The way Ulster town supervisor Jim Quigley tells it, he was sitting in his office a few weeks ago talking with deputy supervisor John Morrow when Efraim Steif dropped in unannounced. Steif’s NCRNC LLC currently subleases and operates the Northeast Center for Rehabilitation & Brain Injury in Lake Katrine. With his business partner, Uri Koenig (60 percent owner), Steif (40 percent owner) is in contract to buy the land and the building from an entity whose majority holder is the estate of Tony Salerno, the visionary healthcare entrepreneur who died nine years ago.
The purchasing corporation is named after the address of the former Edgewater IBM building, 300 Grant Avenue, LLC. With the change of ownership, Steif promises to assume the rights and responsibilities of the existing Pilot (Payment in Lieu of Taxes). There will be no modification of the Pilot, which is in the 18th year of a 30-year schedule.
There was only one problem. Steif said he needed to close on the deal by the end of the year.
Since the agreement is a deviated Pilot, that is, a deviation from the Industrial Development Agency’s uniform tax exemption policy, 300 Grant Avenue LLC will require not only the IDA’s approval but resolutions of support from the three taxing authorities affected by the Pilot: Ulster town government, the Kingston school district and Ulster County government.
The original deviated Pilot schedules, like most such arrangements, started out with smaller tax payments and ascend toward larger payments toward the end of their term. That was the case with this one, negotiated 18 years ago mainly between the late Orvil Norman, representing the Ulster town board, and Lorraine Salmon, representing Tony Salerno in that transaction and now executive director of Institutional advancement at SUNY Ulster.
Under that agreement, the 208,000-square-foot Northeast Center, situated on 39 acres, pays its current Pilot payment for 2017 property taxes of $690,000. The amount will be the same in 2018. But in the subsequent year, and for the next four after that, the owners will, under the Pilot, pay $345,000 more toward property taxes, an annual total of $1,035,000. In each of the final five years of the agreement ending in 2028, the owners will pay $1,330,000.
Quigley told Steif that Morrow was also chairman of Ulster County’s IDA. That was a useful coincidence for the unscheduled visitor.
The Ulster IDA held a special meeting at 8 a.m. Wednesday, November 23 on the sixth floor of the county office building in Kingston. The 300 Grant Avenue LLC application was the only significant item on the agenda. A public hearing on the application will probably be scheduled.
Kingston’s school board passed a resolution of support for the project Wednesday, November 15. Ulster’s town board passed its resolution on Thursday, November 16. Expect the Ulster County Legislature, which generally follows the lead of the more local jurisdictions in approving projects that require a deviated Pilot, to pass its resolution in the very near future.
The project Pilot deserves to be extended. It shouldn’t be jeopardized by misleading and inaccurate job numbers. In the present atmosphere of suspicion toward Pilot job promises, such a misstep would pose unacceptable risks to the integrity of the IDA, which doesn’t right now need a reputational black eye.
The part of the application devoted to the economic impact of the 300 Grant Avenue LLC is a puzzle. The application form lists the number of present full-time equivalent (FTE) employees as 330 and the number of workers representing newly created FTE positions in the first year at the project site as 104, in the second year as 24, and the third year as 21. None are noted as relocated “from other project sites financed by obligations previously issued by the agency.”
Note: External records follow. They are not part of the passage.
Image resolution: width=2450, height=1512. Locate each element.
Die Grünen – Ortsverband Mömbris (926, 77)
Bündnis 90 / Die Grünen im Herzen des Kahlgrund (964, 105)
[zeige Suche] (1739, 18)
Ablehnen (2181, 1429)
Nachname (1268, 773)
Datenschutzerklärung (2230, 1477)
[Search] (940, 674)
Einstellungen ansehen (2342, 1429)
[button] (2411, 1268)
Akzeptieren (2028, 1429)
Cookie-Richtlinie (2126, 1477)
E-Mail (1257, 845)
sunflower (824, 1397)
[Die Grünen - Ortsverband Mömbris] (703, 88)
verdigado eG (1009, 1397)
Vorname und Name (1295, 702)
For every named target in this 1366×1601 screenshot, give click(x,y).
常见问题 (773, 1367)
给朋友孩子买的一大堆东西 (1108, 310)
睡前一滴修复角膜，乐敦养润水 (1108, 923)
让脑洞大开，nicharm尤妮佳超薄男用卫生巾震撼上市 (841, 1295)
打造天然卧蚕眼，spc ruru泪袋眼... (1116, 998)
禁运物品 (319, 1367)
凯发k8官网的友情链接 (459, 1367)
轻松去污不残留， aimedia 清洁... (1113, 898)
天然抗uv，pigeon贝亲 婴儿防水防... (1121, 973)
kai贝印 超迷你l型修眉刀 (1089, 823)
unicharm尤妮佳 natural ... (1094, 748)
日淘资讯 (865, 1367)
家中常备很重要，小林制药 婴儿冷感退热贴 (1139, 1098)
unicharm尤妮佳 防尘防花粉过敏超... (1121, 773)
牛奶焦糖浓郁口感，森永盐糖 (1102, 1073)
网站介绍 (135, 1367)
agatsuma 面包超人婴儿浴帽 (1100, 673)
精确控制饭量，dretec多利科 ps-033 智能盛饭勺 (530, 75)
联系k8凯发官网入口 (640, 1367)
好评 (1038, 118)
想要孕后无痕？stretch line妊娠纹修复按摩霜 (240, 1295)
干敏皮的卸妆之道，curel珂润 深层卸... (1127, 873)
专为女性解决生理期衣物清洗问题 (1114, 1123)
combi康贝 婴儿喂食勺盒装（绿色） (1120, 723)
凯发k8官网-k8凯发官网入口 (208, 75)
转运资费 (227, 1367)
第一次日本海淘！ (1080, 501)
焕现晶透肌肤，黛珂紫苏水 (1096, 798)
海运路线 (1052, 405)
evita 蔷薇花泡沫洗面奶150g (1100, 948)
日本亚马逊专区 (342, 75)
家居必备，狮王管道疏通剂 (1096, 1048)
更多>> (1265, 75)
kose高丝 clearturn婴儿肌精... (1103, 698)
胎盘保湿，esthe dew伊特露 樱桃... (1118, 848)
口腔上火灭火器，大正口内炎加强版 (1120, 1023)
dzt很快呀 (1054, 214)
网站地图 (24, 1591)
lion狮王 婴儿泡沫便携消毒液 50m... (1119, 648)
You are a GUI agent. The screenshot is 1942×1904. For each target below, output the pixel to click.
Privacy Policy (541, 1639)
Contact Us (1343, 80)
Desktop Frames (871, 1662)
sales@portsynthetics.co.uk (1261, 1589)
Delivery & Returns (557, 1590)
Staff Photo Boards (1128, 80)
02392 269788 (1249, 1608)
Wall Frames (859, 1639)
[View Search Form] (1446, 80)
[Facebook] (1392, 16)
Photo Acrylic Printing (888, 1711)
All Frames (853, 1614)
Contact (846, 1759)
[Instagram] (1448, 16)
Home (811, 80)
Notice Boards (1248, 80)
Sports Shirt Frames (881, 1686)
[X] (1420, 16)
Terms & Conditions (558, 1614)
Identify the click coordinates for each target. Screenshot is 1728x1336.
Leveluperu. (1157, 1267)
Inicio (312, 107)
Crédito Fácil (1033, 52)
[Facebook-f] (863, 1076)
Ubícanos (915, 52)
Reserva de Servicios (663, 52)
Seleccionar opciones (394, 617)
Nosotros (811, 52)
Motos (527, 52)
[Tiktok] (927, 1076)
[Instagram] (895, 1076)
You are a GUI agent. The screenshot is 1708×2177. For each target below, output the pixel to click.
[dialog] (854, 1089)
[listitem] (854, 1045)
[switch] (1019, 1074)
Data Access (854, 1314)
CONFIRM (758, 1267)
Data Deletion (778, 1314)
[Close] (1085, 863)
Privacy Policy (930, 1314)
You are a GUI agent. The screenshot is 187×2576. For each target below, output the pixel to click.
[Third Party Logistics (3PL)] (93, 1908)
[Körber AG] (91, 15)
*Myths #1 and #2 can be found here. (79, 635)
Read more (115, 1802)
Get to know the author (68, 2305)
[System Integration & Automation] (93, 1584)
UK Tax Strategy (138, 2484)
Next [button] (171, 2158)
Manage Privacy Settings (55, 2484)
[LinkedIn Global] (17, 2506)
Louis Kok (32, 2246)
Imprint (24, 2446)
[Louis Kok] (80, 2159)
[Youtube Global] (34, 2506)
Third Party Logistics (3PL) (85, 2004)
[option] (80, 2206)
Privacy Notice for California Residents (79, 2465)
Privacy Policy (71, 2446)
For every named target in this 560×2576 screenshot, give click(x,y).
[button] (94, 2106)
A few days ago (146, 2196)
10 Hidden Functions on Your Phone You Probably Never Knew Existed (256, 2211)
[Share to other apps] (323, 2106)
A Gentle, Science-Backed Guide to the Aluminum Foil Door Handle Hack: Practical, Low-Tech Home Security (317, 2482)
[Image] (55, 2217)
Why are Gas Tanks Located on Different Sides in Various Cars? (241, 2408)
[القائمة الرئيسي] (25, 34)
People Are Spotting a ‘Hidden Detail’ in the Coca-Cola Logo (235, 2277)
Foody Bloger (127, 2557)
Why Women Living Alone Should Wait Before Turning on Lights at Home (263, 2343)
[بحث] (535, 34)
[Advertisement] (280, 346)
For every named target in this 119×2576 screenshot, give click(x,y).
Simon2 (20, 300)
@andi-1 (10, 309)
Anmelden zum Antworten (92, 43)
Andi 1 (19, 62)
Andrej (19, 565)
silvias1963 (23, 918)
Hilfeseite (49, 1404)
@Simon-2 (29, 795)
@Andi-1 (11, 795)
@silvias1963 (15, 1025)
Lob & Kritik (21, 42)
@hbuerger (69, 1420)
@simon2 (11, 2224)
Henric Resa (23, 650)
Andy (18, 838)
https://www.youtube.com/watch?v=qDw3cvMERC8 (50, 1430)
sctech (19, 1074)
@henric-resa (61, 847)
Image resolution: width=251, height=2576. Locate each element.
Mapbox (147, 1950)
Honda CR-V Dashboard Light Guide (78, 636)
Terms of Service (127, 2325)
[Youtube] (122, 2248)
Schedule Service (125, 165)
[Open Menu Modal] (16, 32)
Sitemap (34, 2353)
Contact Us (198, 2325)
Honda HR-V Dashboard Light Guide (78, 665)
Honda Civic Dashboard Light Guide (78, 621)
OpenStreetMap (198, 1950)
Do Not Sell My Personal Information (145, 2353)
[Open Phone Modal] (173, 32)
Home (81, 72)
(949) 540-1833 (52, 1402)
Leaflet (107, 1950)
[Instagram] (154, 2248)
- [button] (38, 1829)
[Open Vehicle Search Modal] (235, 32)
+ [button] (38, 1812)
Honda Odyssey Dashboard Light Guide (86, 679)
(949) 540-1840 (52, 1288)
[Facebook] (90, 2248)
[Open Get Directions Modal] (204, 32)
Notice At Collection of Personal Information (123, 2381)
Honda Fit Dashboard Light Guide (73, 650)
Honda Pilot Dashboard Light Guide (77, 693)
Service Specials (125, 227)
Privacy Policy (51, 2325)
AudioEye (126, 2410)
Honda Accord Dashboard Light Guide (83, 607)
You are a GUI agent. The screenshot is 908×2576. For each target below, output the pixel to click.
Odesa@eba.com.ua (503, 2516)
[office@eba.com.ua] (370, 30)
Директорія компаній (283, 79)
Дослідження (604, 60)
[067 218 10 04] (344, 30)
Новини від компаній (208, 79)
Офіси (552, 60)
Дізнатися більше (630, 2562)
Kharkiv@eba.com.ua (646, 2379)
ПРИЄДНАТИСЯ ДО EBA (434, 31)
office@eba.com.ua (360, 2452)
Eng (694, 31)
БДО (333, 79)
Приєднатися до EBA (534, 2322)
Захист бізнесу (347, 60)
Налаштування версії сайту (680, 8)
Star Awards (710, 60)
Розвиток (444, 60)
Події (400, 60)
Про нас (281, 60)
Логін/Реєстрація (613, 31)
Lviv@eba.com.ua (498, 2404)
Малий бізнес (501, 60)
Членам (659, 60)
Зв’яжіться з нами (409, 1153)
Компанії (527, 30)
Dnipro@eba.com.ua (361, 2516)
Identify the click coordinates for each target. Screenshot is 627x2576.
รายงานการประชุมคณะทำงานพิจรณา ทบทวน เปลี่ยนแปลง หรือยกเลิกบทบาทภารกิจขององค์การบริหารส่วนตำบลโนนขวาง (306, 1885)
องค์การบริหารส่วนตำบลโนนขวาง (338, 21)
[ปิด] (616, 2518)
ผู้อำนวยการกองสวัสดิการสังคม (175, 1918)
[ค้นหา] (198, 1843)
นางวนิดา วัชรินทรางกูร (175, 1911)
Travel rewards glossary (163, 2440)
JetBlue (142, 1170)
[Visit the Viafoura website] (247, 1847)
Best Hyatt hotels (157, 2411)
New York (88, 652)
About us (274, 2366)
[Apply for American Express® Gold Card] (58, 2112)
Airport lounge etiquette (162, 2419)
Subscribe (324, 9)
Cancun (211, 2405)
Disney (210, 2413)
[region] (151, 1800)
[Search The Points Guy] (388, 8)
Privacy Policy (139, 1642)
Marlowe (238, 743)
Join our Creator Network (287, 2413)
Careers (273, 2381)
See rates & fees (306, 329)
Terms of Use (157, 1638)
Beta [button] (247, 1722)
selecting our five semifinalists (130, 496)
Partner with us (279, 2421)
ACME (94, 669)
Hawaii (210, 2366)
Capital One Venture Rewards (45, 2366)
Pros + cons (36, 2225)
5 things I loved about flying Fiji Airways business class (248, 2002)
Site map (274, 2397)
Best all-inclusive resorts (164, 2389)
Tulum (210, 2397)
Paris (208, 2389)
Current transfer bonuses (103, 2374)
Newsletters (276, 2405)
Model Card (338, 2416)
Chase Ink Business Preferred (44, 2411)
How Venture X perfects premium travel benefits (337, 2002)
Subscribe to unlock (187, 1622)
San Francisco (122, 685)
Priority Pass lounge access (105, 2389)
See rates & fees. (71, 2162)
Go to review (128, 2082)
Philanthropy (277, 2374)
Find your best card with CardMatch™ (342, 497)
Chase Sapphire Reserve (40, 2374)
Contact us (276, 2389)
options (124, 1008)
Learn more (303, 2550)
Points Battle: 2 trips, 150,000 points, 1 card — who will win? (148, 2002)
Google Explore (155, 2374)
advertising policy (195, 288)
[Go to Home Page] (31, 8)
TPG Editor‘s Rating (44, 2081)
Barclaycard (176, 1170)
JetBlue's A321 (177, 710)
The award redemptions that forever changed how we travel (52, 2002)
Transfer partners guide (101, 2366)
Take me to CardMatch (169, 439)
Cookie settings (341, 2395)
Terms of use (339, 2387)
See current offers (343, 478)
The job numbers are wrong. This section of the application requires amendment. Though it appears there have been discussions about workforce increases taking place under the new ownership — from initiatives such as patients being housed in nearby independent housing situations and the taking on of more ventilator-dependent patients — the new application makes no reference to them other than the table of economic impact promising a rapid increase in employment.
The employee totals may well have been lifted from the original application 18 years ago. If so, the application signed by Steif on November 15 of this year needs to be amended prior to agency passage. An application that shifts without warning from the present time to 18-year-old job promises is misleading at best. It’s ironic that the Ulster IDA held a public meeting in the legislative chambers in Kingston to explain Pilot agreements on the same day as Steif signed his application.
The Northeast Center for Rehabilitation & Brain Injury has had a checkered history, with customer complaints, serious conflicts with regulators from the state Department of Health, and rogue employees. The great enthusiasm initially shown this innovative New York State facility for the rehabilitation of patients with serious brain injuries almost two decades ago has given way to a more mixed picture. But the Northeast Center remains an important source of employment and a significant — and unique — part of the healthcare industry.
The facility’s mission statement has always been positive, hopeful and aspirational. “Our constant objective is community reentry, and we are national leaders in assisting people to return to their homes and loved ones,” said the local healthcare facility’s website. “But the ultimate treatment goal for a Northeast Center resident-neighbor is so much more. Our entire staff is committed to a mastery of a style of living that maintains the gains made in therapy, promotes mental and physical health, and enables a positive, hopeful outlook that continues to grow throughout an individual’s lifetime.”